* Begin STORED RECORDS *

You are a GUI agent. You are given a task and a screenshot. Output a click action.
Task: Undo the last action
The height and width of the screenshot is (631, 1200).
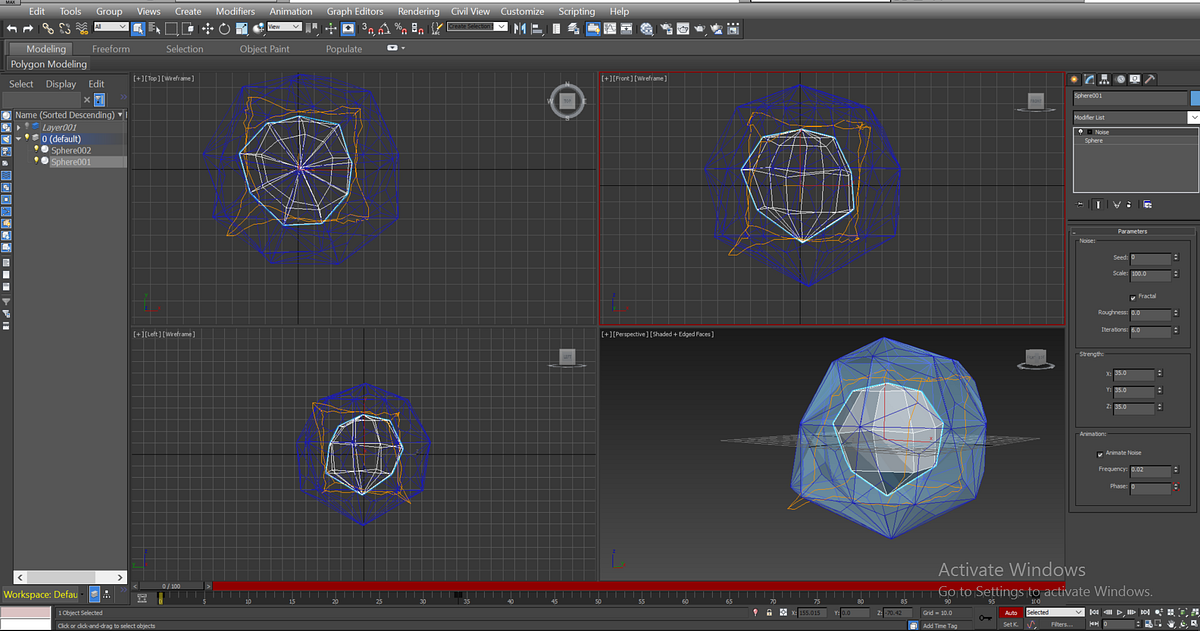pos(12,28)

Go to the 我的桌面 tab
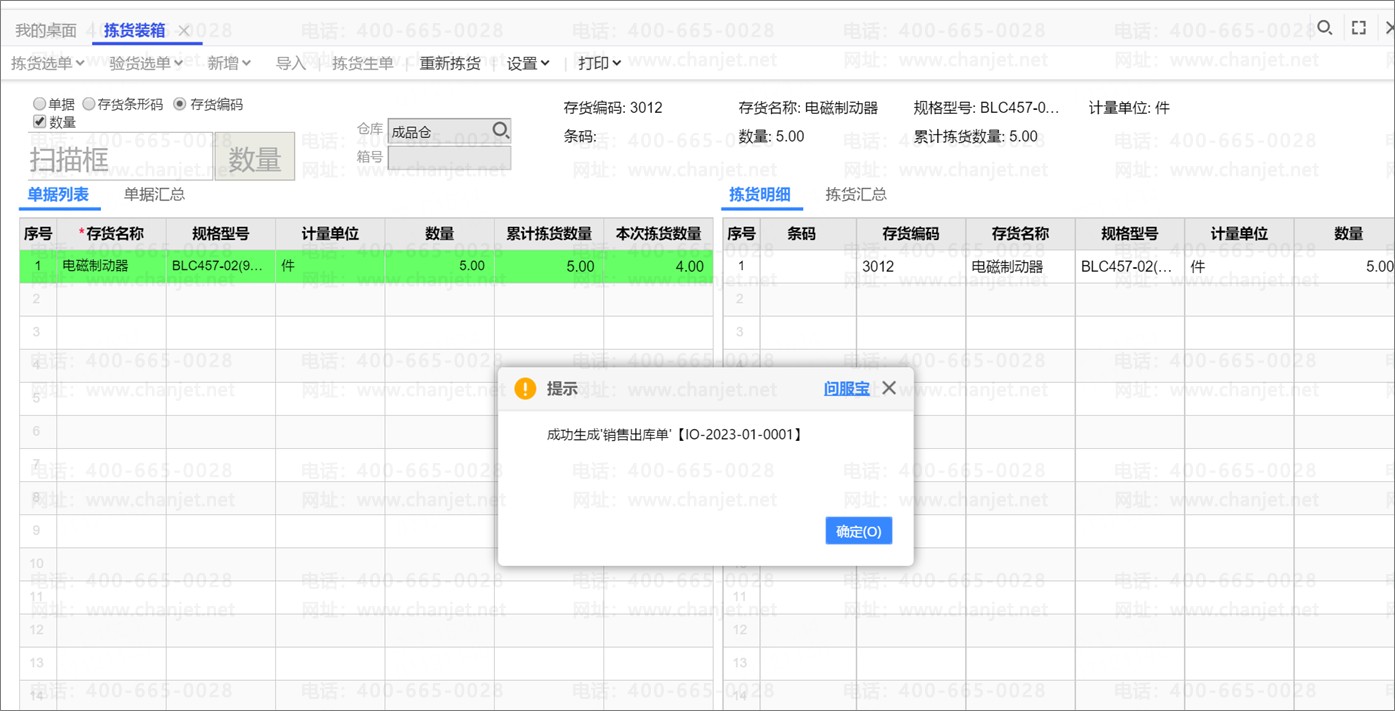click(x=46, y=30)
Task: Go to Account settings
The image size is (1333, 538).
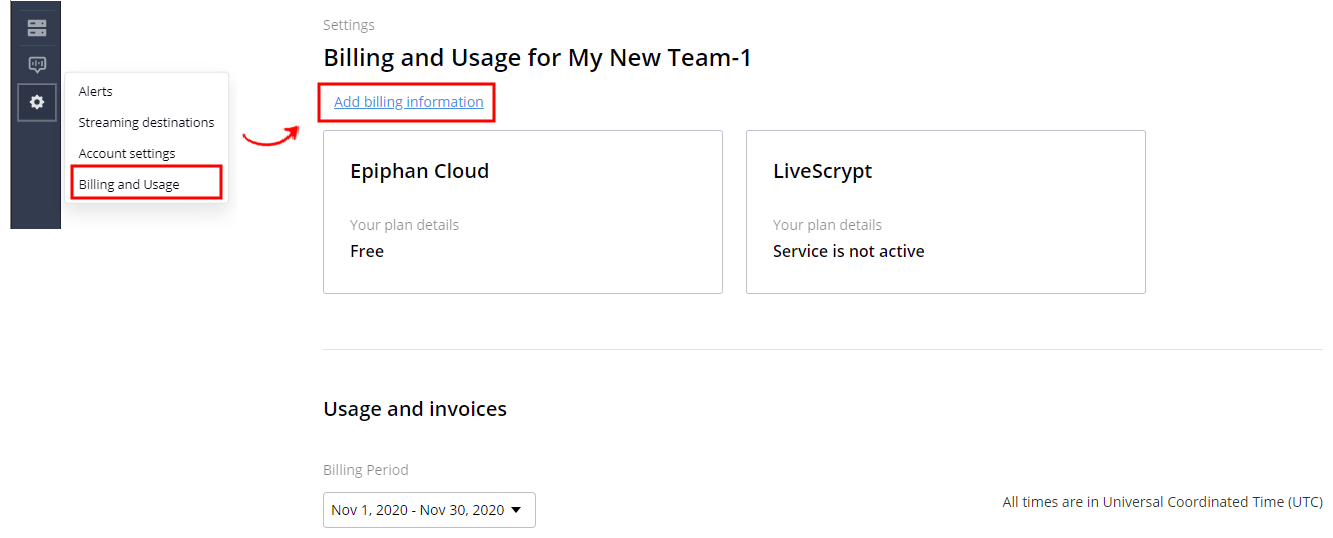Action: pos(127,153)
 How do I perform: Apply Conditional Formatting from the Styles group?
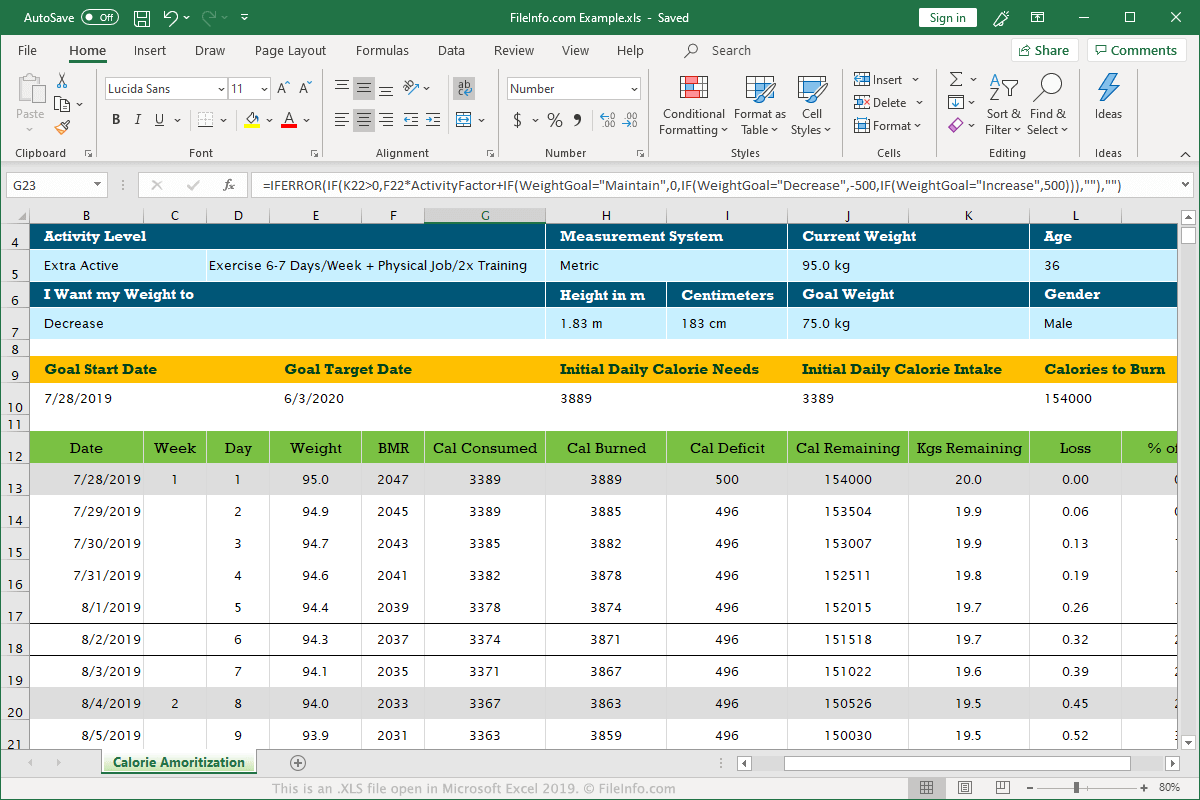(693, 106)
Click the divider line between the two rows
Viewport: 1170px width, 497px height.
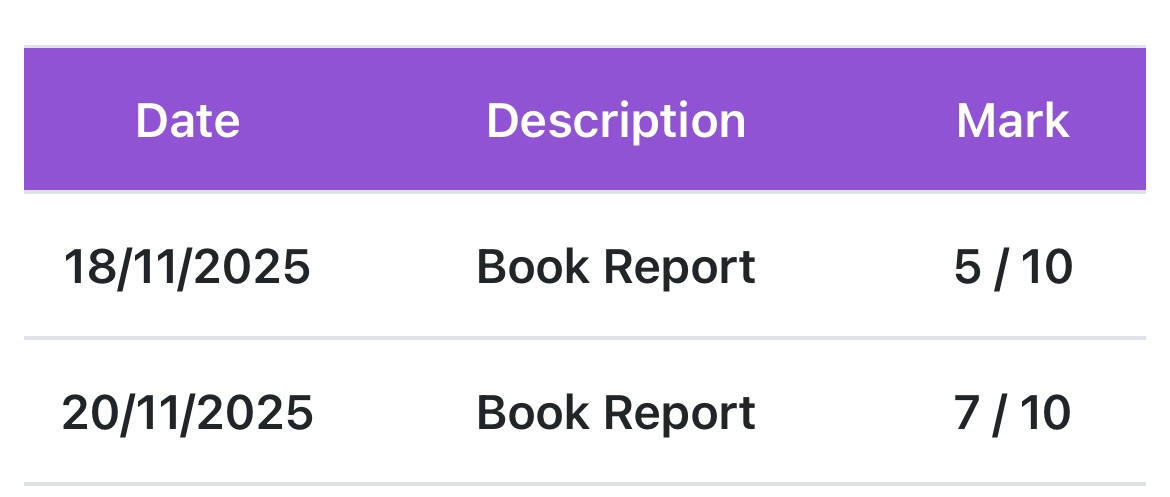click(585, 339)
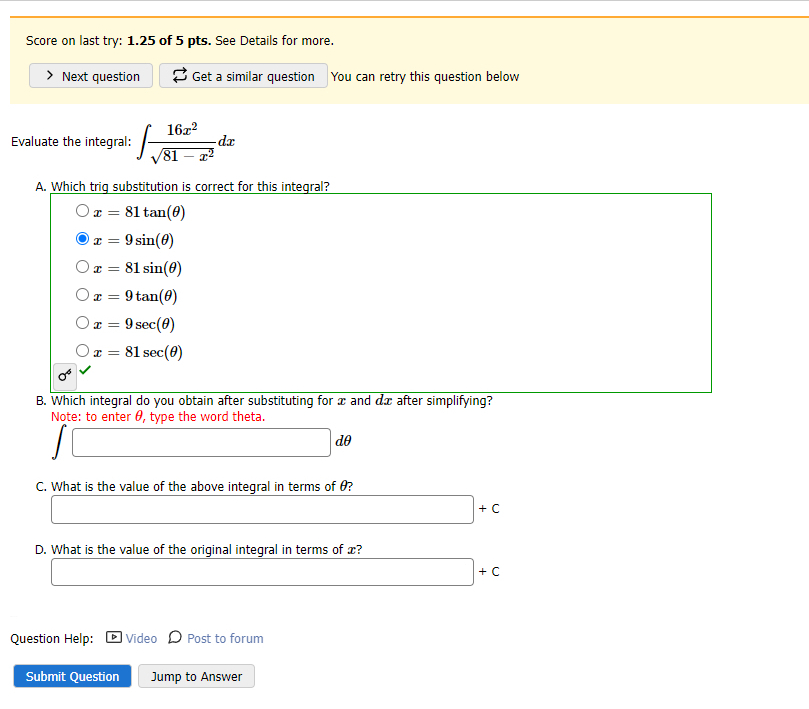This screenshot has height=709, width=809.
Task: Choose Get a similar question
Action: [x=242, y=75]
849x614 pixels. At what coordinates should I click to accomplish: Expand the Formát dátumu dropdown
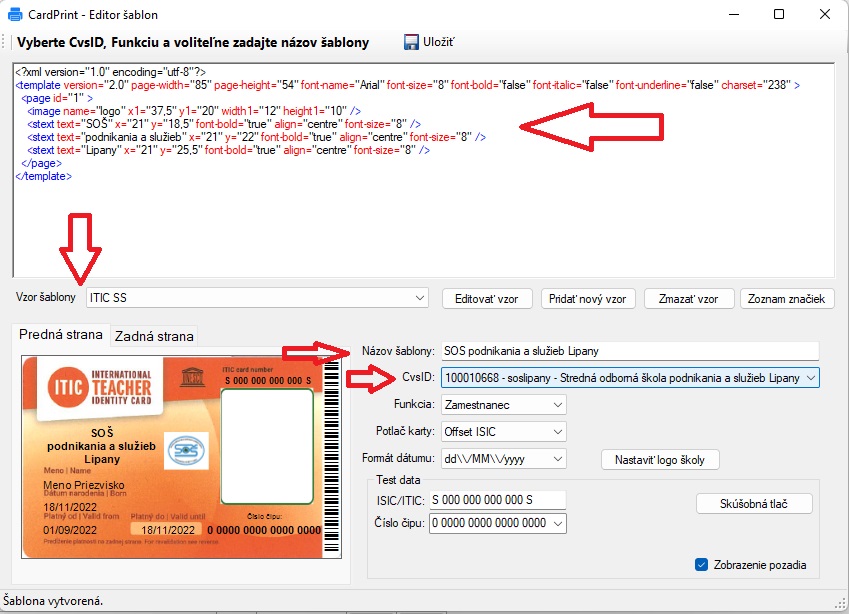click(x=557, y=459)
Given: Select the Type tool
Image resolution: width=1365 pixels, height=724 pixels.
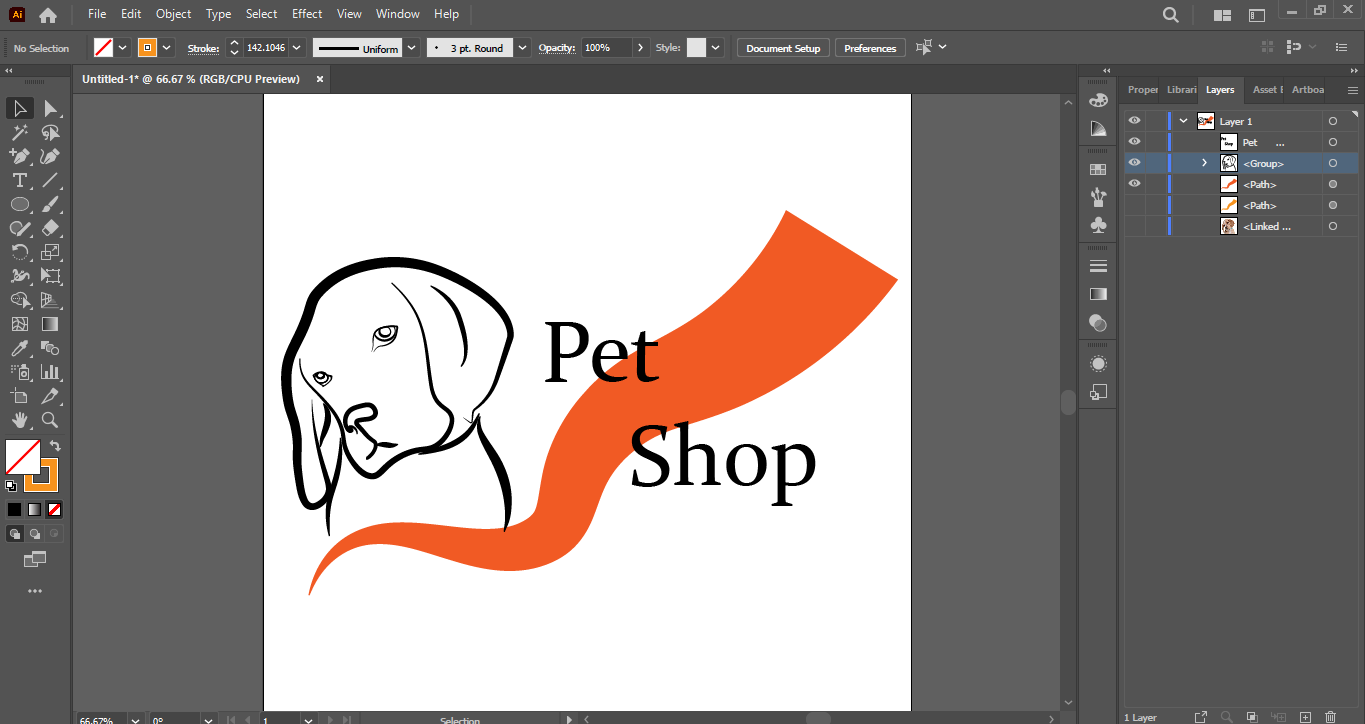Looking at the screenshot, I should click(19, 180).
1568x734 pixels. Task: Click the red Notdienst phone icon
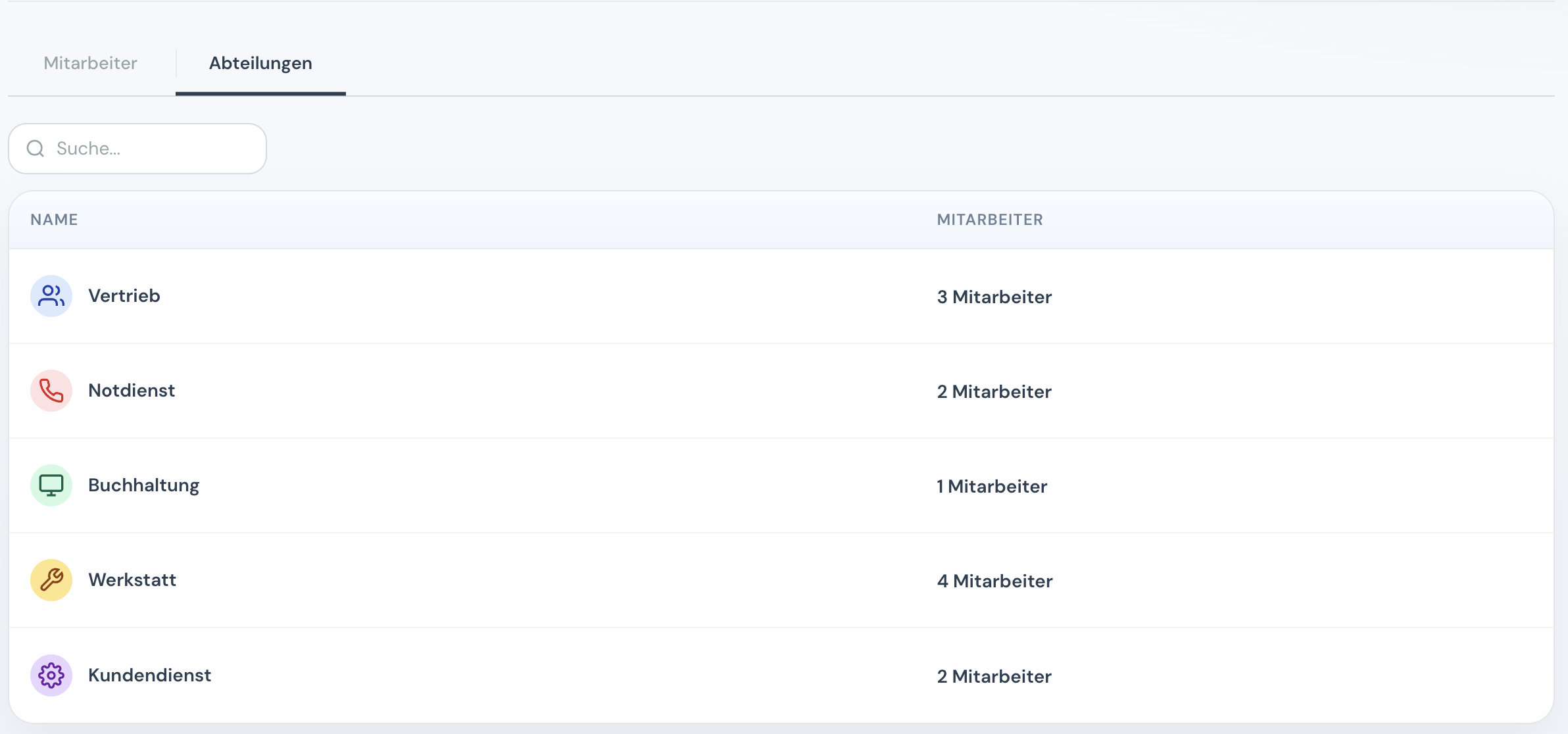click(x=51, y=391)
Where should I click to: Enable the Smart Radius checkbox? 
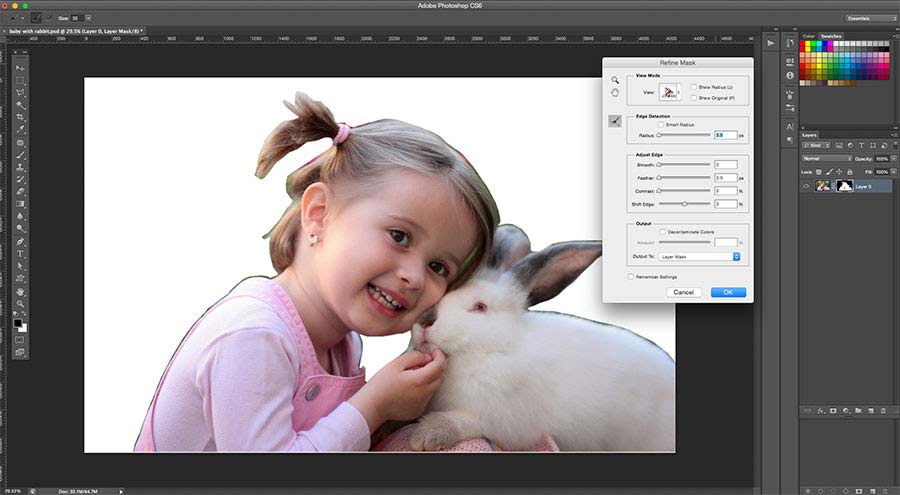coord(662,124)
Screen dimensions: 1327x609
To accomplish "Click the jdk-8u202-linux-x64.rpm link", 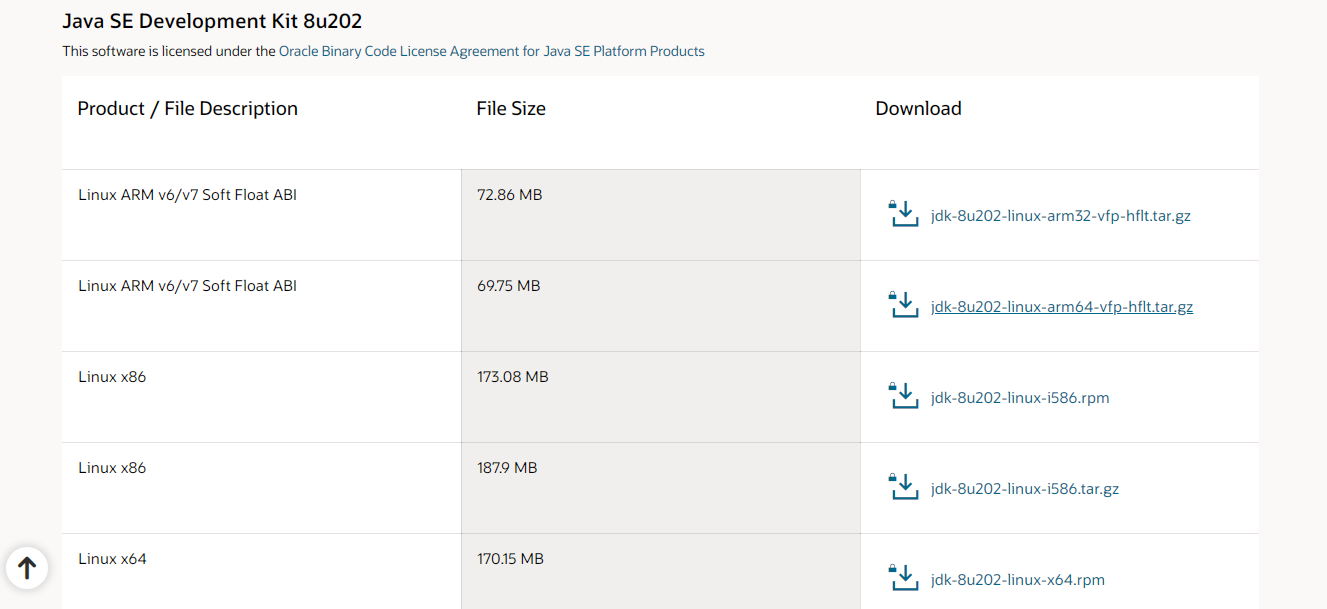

* End STORED RECORDS *

◆ TASK BRIEF
Please convert the material, from the line containing "Screen dimensions: 1327x609" through the end, into a Markdown table with the columns Row and Text, numbering each line and skipping blank ones. Leave the pictures out.

◆ RESULT OF THE TASK
| Row | Text |
|---|---|
| 1 | Screen dimensions: 1327x609 |
| 2 | To accomplish "Click the jdk-8u202-linux-x64.rpm link",  |